Os “transportadores” de silício usados nesse estudo para levar as drogas da quimioterapia se comportam nos tumores cancerígenos de forma diferente da observada nos tecidos saudáveis. Portanto, as descobertas poderiam ajudar os cientistas a projetar nanotransportadores que levem os medicamentos até os tumores, em vez de tratar os pacientes com a quimioterapia intravenosa tradicional. No entanto, seriam necessários muitos anos para o desenvolvimento e a aplicação desse novo método de difusão de drogas, que potencialmente seriam administradas de forma oral.

Até o momento, os “contêineres” de nanossilício foram estudados in vitro – fora de um organismo vivo –, em vez de em um ambiente que se comporta de forma mais semelhante àquele de um tumor no corpo de um paciente de câncer. A equipe de pesquisa do Technion observou o que acontece às partículas de PSi quando são injetadas na área em torno do tumor em ratos. As significativas diferenças na área em torno do crescimento canceroso e o tecido saudável normal foram amplamente descritas e estudadas. No entanto, o efeito sobre esses “contêineres” de silício poroso, ou transportadores, era desconhecido até então.

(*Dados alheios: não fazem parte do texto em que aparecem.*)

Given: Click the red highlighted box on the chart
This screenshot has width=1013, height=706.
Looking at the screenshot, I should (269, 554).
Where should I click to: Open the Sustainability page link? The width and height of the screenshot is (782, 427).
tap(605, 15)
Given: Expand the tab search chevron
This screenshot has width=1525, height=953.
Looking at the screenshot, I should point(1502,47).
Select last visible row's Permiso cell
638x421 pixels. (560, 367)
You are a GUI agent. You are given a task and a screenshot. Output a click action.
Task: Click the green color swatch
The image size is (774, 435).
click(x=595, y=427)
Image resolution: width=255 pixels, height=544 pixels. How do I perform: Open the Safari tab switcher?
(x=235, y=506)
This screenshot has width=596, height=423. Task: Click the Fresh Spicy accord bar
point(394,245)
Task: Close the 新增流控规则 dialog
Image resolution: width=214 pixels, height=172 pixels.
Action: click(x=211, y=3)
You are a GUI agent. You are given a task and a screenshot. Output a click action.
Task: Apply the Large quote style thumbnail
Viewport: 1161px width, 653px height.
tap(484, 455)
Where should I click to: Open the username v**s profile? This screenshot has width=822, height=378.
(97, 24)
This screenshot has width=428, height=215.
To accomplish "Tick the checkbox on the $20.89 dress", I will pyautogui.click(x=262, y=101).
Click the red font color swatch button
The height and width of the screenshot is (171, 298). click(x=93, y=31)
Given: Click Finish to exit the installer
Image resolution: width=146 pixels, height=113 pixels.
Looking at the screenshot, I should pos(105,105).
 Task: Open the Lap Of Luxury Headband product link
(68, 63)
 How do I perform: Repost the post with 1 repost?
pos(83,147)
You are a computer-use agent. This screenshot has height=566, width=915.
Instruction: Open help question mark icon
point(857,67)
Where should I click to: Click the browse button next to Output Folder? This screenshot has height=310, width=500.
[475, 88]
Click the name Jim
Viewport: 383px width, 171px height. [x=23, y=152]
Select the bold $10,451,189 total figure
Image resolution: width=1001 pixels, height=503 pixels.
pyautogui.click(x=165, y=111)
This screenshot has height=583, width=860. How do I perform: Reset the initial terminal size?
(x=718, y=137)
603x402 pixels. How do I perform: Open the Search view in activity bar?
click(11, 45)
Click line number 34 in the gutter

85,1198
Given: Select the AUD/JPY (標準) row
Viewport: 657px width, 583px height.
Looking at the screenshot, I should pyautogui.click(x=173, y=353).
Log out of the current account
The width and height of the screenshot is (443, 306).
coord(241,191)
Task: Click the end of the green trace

(A equipe) mostrou, pela primeira vez, que os biomateriais, em geral, e o silício poroso nanoestruturado, em particular, comportam-se de maneira diferente quando são injetados (ou implantados) no microambiente do tumor”, disse a professora Ester Segal, do Technion, que lidera o estudo conjunto com o Instituto de Tecnologia de Massachusetts (MIT) e a Escola de Medicina de Harvard.

Revolucionando os tratamentos de câncer

Os materiais de silício poderiam revolucionar os tratamentos de uma forma que nenhuma outra droga conseguiu. Os contêineres de silício “poderiam transportar as drogas por um longo período de tempo, de semanas ou até meses”, algo que nenhum mecanismo de quimioterapia pode fazer atualmente, disse a professora Segal ao NoCamels.

As propriedades especiais desses transportadores de nanossilício poroso se baseiam em sua grande área de superfície, que pode transportar muitas ou grandes moléculas de drogas. Além disso, devido à sua biodegradabilidade, eles são capazes de se fragmentar em ácido silícico não danoso, que é expelido através da urina. Eles também são biocompatíveis, de forma que não estimulam nenhuma inflamação ou coagulação. Outro benefício desses contêineres de nanossilício é sua versatilidade. Eles podem ser ingeridos, injetados ou implantados e podem ser projetados para transportar uma grande variedade de dosagens. Em seu estudo, os membros do laboratório desenvolveram uma abordagem para determinar como os biomateriais reagirão em situações mais semelhantes ao seu propósito clínico eventual – o tratamento de câncer, por exemplo.

Em um estudo separado, cientistas da Universidade de Tel Aviv recentemente descobriram uma estratégia que cessaria a proliferação de células tumorais do cérebro com nanopartículas semelhantes. “É um mecanismo básico e elegante e muito menos tóxico que a quimioterapia”, disse o professor Dan Peer, da Universidade de Tel Aviv, em um comunicado. Esses trabalhos destacam a importância desses estudos para o desenvolvimento bem-sucedido de materiais de biodifusão de medicamentos que terão benefícios terapêuticos no futuro próximo.